The purpose of the rule that the government may not hold discussions with only one bidder is “to prevent a bidder from gaining an unfair advantage over its competitors by making its bid more favorable to the government in a context where the other bidders have no opportunity to do so. The government contends that the [communications] in question did not constitute discussions, but rather were “clarifications.”
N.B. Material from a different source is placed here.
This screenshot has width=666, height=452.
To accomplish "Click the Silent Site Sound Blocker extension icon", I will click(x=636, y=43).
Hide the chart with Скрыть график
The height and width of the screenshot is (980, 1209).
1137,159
In order to construe the meaning of the terms “discussion” and “minor clarification” in the statute, we begin with an analysis of the language of the statute itself. If the statutory language is plain and unambiguous, then it controls, and we may not look to the agency regulation for further guidance. Because neither 41 U.S.C. § 253b nor 10 U.S.C. § 2305 defines the terms “minor clarification” or “discussion,” we assume that the terms have their ordinary, established meaning, for which we may consult dictionaries. The relevant dictionary definitions are as follows. “Discussion” is defined as, “consideration of a question in open usu. informal debate: argument for the sake of arriving at truth or clearing up difficulties.” Webster’s 3d International Dictionary 648 (1968) (“Webster’s”). Webster’s defines “to clarify” in the relevant sense alternatively as, “to free (the mind or understanding) of confusion, doubt, or uncertainty”; “to explain clearly: make understandable”; and “to make less complex or less ambiguous: put in order.” Id. at 415. Webster’s defines “minor” in the relevant sense alternatively as, “1 a: inferior in importance: comparatively unimportant: lower in standing or reputation than others of the same kind….b: being the less important of two things.” Id. at 1439.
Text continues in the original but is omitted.